These waves would have the potential to immediately kill 11,000 people in the states closest to the sea and injure a further 26,000, according to the Federal Emergency Management Agency.

Chris Goldfinger, a professor of geophysics at Oregon State University, has said the Cascadia zone is even more dangerous than California’s famous San Andreas fault.

In 2018, he told CNN: “Cascadia can make an earthquake almost 30 times more energetic than the San Andreas to start with, and then it generates a tsunami at the same time, which the side-by-side motion of the San Andreas can’t do.

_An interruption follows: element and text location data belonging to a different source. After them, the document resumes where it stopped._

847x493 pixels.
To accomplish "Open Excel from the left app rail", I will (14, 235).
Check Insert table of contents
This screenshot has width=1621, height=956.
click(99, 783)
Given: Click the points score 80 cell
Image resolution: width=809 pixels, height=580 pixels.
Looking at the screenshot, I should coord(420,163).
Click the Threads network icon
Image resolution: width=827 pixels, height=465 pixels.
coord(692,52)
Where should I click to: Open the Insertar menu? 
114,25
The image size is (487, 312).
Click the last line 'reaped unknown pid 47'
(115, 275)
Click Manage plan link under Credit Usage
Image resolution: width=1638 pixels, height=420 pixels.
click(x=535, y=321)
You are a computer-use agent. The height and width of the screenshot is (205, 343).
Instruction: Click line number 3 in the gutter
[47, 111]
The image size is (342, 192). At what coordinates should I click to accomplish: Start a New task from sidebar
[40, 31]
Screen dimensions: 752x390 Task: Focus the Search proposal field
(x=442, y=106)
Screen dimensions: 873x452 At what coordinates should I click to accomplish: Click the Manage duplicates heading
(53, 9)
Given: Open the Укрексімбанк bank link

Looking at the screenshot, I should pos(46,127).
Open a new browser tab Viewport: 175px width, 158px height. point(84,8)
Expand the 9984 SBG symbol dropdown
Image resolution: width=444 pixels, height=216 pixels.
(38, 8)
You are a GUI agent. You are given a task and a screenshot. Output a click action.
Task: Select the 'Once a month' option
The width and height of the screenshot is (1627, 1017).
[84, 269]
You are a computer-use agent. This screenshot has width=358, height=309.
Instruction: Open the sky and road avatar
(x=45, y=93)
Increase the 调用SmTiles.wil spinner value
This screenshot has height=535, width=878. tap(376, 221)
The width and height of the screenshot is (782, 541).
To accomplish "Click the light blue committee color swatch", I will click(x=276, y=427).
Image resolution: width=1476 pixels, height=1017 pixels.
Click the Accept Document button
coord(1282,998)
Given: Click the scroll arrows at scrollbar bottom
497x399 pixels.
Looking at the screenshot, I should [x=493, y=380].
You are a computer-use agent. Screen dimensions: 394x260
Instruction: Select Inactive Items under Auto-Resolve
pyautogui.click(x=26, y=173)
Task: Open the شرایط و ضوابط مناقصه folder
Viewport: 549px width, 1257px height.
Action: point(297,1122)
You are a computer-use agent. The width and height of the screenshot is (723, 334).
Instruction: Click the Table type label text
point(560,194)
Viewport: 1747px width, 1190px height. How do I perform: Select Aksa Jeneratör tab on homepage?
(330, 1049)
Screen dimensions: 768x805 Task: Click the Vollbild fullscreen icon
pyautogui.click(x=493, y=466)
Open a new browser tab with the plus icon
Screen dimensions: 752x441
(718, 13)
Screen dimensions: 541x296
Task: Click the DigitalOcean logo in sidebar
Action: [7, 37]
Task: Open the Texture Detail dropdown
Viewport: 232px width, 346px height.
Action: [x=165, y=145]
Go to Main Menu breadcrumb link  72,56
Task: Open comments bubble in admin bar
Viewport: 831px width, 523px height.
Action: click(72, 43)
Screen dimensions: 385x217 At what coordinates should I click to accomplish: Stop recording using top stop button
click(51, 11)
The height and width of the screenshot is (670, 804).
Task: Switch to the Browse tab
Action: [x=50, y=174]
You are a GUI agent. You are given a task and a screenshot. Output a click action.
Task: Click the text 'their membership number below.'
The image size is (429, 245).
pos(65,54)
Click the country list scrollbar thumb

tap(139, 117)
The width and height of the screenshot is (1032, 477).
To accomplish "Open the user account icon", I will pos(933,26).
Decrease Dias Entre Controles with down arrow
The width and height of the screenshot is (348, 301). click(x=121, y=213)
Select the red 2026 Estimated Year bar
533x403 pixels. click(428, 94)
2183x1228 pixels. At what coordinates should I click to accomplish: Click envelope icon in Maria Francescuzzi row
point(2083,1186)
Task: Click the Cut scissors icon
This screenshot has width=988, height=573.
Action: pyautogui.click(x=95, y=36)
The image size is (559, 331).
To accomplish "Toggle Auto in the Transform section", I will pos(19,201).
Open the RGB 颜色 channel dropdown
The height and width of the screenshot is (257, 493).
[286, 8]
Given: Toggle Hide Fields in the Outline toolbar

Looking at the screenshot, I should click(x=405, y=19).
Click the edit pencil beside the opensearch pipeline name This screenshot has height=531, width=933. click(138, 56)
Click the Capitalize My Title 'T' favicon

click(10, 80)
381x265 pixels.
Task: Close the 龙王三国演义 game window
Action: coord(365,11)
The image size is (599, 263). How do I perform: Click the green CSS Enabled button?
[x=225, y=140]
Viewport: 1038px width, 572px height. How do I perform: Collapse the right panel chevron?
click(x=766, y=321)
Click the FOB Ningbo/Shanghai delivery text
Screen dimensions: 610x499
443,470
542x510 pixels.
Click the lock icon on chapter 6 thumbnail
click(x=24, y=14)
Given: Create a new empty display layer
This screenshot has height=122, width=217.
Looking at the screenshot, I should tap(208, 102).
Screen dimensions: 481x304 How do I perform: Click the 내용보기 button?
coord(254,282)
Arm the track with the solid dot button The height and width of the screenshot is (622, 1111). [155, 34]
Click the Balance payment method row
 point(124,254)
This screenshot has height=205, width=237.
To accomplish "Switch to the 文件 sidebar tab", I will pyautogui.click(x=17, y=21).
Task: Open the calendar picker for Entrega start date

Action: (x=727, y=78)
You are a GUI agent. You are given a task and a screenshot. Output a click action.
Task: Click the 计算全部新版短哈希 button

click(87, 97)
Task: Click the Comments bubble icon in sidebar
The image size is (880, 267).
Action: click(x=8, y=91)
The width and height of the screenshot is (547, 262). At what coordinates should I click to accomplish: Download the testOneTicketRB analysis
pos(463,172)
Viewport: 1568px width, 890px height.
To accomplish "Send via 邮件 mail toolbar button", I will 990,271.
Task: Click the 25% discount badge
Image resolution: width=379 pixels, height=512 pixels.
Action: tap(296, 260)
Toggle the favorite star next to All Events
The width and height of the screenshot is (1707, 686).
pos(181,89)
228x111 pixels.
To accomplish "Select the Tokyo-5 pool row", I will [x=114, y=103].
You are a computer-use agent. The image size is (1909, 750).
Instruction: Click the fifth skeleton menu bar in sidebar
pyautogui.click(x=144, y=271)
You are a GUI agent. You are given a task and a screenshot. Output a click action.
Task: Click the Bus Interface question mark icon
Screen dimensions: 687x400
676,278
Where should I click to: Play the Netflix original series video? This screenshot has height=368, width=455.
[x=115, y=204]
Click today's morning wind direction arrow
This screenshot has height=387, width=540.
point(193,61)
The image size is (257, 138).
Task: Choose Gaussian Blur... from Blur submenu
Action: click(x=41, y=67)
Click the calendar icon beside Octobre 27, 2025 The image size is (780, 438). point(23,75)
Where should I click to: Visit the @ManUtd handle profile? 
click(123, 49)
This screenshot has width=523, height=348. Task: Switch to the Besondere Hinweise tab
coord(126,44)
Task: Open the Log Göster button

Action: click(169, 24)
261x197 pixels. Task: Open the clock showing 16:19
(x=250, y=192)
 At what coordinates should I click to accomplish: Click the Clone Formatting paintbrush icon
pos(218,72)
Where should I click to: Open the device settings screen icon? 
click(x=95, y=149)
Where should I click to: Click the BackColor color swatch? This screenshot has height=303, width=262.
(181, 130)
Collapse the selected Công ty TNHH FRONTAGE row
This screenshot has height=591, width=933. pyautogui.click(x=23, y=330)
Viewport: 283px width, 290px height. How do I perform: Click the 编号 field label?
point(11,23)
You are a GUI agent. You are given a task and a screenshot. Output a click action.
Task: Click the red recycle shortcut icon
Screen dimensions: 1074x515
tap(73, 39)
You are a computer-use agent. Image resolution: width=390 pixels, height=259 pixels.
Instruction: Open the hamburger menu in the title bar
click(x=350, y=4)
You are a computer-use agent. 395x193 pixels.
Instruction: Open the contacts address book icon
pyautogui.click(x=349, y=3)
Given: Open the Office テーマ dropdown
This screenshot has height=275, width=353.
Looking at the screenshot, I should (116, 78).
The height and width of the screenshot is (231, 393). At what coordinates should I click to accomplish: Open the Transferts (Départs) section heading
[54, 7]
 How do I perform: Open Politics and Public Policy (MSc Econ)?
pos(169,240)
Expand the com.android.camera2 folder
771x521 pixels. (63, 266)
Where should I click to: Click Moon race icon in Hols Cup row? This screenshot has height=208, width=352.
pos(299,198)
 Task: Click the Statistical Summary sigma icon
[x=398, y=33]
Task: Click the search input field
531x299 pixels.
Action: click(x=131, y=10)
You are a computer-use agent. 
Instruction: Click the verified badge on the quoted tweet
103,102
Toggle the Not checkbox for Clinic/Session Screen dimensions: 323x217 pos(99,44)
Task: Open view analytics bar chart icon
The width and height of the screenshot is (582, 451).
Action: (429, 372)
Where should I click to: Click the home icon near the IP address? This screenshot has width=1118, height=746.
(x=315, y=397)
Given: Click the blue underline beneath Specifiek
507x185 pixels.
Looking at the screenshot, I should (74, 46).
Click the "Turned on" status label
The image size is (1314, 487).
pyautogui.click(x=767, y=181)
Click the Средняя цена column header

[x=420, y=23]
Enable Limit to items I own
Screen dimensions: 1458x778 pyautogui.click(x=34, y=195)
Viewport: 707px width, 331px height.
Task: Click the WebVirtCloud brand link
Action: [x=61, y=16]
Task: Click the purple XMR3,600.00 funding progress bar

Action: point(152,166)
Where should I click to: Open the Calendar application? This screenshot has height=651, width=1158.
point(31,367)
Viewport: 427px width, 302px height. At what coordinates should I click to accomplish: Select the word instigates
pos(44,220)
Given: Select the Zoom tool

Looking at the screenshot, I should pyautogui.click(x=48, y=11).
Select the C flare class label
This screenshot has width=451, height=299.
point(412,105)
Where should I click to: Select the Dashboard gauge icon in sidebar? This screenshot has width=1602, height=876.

“You’re going to have three to five minutes of shaking, and if you’re used to earthquakes in California, they typically last 15 to 30 seconds and before you are really sure of what is happening, it is over.”

Analysis in 2016 found that there were 43 major earthquakes in the past 10,000 years at the Cascadia zone.

These were often on the entire zone itself but sometimes on small parts of it.

Then, in November 2017, a study led by The University of Texas at Austin found that the occurrence of earthquakes and tsunamis may be linked to compact sediments along large portions of the subduction zone.

It found that there was more chance of a big, destructive quake off the shore of Washington and northern Oregon than further south along the subduction zone.

Lead author Shuoshuo Han said: “We observed very compact sediments offshore of Washington and northern Oregon that could support earthquake rupture over a long distance and close to the trench, which increases both earthquake and tsunami hazards.”